In a more recent study, Batty (Reference Batty2020) focused on test-takers’ visual attention to speakers’ social cues in a video-based test. Twelve Japanese undergraduate students of L2 English watched six videos featuring two actors having a daily conversation, completing one multiple-choice item per video. This was followed by a stimulated-recall interview with participants’ eye-gaze recordings serving as stimuli. The eye movements were studied through scanpath-overlaid videos of test-takers’ viewing behaviors using manual coding. The researcher found that test-takers spent 81.74% of their time looking at the speaker’s face, largely splitting their attention between the speaker’s eyes and mouth.

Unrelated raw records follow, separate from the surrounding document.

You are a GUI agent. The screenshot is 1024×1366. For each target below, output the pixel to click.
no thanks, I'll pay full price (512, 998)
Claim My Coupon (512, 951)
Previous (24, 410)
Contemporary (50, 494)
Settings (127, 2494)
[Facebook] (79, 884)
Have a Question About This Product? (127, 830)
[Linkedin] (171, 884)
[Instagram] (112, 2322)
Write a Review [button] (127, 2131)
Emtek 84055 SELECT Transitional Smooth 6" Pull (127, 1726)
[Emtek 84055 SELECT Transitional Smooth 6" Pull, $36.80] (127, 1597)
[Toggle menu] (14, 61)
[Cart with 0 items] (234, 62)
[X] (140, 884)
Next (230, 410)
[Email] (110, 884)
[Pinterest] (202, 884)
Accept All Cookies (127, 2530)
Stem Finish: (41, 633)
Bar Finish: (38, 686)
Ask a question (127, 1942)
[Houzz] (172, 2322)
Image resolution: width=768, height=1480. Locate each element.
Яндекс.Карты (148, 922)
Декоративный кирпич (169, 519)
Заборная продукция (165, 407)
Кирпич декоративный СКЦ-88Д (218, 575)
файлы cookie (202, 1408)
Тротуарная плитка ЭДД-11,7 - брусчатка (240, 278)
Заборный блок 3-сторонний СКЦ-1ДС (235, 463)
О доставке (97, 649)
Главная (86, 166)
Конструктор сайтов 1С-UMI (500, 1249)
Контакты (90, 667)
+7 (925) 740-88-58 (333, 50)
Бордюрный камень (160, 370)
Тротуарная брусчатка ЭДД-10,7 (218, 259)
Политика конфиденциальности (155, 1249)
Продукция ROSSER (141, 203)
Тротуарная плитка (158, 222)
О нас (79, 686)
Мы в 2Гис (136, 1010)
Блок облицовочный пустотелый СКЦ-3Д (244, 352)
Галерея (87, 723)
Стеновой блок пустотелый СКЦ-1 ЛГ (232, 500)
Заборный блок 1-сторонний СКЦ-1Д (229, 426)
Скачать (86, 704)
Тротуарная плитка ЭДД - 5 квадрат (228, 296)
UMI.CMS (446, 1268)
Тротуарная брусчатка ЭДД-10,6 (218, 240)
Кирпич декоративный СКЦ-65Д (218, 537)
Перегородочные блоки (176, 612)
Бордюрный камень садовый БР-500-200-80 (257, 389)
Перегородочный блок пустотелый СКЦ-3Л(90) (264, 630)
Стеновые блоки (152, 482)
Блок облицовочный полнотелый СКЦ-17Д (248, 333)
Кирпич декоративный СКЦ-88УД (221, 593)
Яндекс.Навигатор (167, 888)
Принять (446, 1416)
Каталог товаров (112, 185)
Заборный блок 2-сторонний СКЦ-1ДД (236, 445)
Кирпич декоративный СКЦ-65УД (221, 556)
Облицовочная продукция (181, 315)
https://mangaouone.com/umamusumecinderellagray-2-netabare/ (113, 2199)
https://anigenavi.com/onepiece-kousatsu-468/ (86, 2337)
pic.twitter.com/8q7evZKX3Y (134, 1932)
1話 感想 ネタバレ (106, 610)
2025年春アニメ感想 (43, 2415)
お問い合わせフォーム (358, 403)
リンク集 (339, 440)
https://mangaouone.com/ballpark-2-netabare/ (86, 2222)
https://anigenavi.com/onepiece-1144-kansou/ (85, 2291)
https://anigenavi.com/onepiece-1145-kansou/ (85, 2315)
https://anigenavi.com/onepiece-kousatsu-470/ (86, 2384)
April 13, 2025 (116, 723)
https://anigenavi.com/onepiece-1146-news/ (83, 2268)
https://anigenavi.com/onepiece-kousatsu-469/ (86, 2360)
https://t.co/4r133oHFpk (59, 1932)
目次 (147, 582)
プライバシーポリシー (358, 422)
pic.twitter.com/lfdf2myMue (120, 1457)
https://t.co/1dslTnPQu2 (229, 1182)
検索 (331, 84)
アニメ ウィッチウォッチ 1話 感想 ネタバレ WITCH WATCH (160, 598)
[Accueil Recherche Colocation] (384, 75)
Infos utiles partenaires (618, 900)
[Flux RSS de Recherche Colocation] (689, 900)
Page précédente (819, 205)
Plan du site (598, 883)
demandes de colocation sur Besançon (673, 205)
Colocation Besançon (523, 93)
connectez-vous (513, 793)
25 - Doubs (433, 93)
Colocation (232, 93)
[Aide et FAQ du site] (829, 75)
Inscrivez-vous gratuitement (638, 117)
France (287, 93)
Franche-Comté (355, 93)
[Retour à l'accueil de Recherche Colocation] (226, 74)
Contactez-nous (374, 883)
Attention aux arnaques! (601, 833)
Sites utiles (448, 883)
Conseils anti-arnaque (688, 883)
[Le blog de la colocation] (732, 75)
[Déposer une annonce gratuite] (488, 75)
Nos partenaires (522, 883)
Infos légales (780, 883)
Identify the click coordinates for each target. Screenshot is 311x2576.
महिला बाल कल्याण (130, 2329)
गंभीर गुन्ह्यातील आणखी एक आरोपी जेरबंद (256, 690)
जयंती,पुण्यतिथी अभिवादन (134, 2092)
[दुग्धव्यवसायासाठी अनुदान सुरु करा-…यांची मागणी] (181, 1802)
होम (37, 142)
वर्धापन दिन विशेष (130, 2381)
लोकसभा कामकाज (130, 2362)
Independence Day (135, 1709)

The participants reported that the main reason underlying their viewing behaviors was to determine the emotional state of the speakers.
Both Suvorov’s and Batty’s work, through the joint application of stimulated recall and eye-tracking, yielded valuable information about learners’ viewing behaviors and conscious thought processes during video-based tests. Nonetheless, little is known about the cognitive processes in which L2 learners are involved when performing video-lecture-based tasks, and how such online processing patterns may relate to lecture comprehension.
The present study
Against this background, we employed eye-tracking to capture learners’ real-time viewing behaviors and stimulated recall to tap their conscious cognitive activities during video-lecture-based tasks, with the aim of addressing the following research questions (RQs):
To what extent does repeating a video-lecture-based task affect:
-
1. learners’ attention to the instructor and diagrams, as reflected in their eye movements and stimulated-recall comments?
-
2. the relationship between learners’ visual attention to the instructor and diagrams and their lecture comprehension?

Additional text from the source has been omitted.